Cerdwyn put a gentle hand on his wrist. Skandar interpreted her touch as a comforting gesture, one that said he did not have to continue. But he’d come this far, he decided, and he would finish the story for Cerdwyn, this priestess of the new world who seemed to understand the goddess of the old world.
“Nadia laid a curse on the child she pushed from her body. My child. And then she butchered it like a goat and put the pieces in our cooking pots while we slept. We awoke to the smell of cooking meat. We ate. And she brought the beast curse down on us. I ate. I ate some part of my own child,” Skandar said, finally looking into Cerdwyn’s face again. “More than the wrong we did to Nadia’s people, it is this thought that has tormented me through the centuries. I ate my own child.”

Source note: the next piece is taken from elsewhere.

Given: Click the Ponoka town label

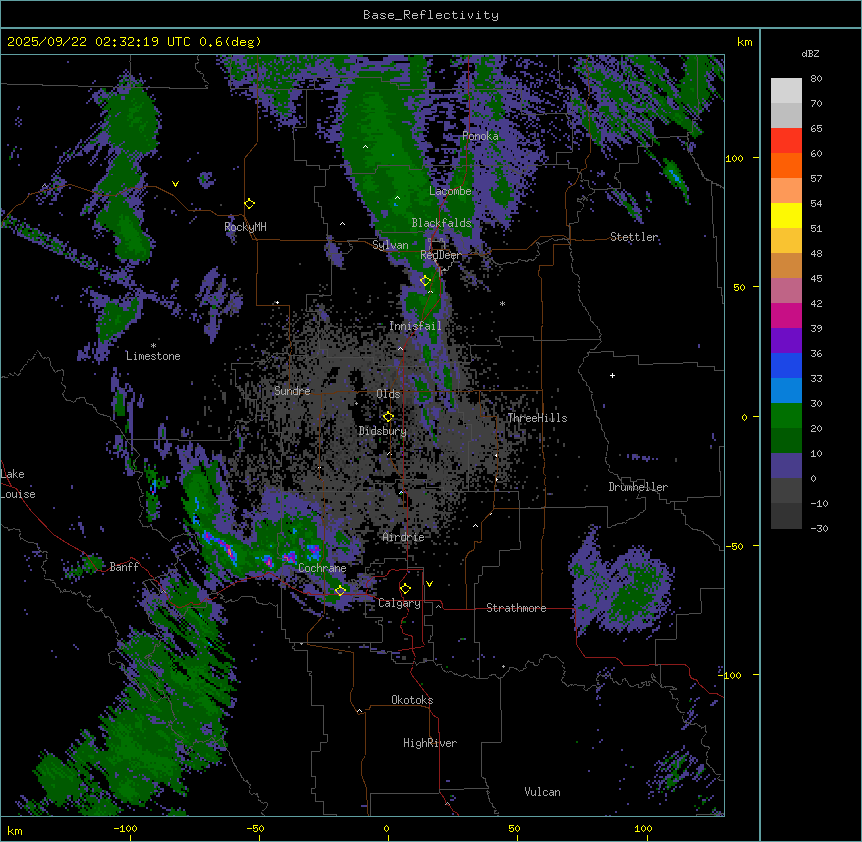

Cerdwyn nodded. “This is the secret of your somber mood, then,” she said. “I wondered why, after so long as a beast, you did not seem happy to be a man again. Nadia was wrong to punish you. I understand that you tried to save her. You have suffered long enough, though, Skandar. You did not commit a crime. You did not know what it was you ate. Let the past die.”
“It is not so easy,” he said quietly. “I see that child in my dreams. Sometimes it is a boy, chasing me, asking me why I did that horrible thing. Sometimes it is a girl with the same question. Other times, it is a strong young man and he curses me, too. Sometimes it is a woman and when I give her to the man who would have been her husband the village falls on her and eats her alive. My past will not die, priestess. Not until I do.”
“It is a heavy burden that you bear, Skandar, and I am sorry for it,” Cerdwyn told him. “I will pray that you find peace.”
He nodded his thanks. “What are we to do now? They talk, but there is no action. I do not understand why the Mother brought us here, so far from where the Alpha is. We should have dealt with Holle in that barren land and taken the Alpha then.”
Cerdwyn shook her head. “Holle had too many allies. There were too few of you, and you did not have enough weapons. And the Alpha could have been hurt. They are discussing a radical plan, one that I’m not sure I like, though I see the logic in it.”
“What would they do?”
“They are talking about calling Fenris and joining with him.”
“The white-haired one?” Skandar asked. “I do not like that. His hair is white but his heart is black. He would kill the Alpha and the Mother.”
“That is my fear, too,” Cerdwyn said. “Did he tell you anything about the Alpha? Or about the one called Ulrik? You know the prophecy, I assume.”
“I know it. The knowledge came with Nadia’s curse,” Skandar said. “The one you call Fenris told me the Alpha must be destroyed. He believed it was a male child, though. He said the other one you named, Ulrik, would help to bring the Alpha to rule over all our kind and that we would be forced to answer to him.”
“Well, that is what will happen if Holle gets her way,” Cerdwyn said. “The thought is that we do not want Morrigan to come to power and rule based on what Holle is teaching her. Fenris’s worst fear would be realized if that is what comes to pass. He has many followers, and we may need his strength if we are to fight Holle. Most of our kind have waited too long for the coming of the Old Ones and they are likely to join Holle. Not because they’re bad, but because we have been told for eons that this will happen.” She paused, thinking. “By the time they realize what they’ve signed on for, it’ll probably be too late to turn back.”
“What does the Mother say?” Skandar asked.
“Shara wants to sneak back in and try to get Morrigan out by herself. She thinks Morrigan will come with her because of the maternal bond. I do not think so. The goddess tells me the bond between Morrigan and Holle is already too strong.”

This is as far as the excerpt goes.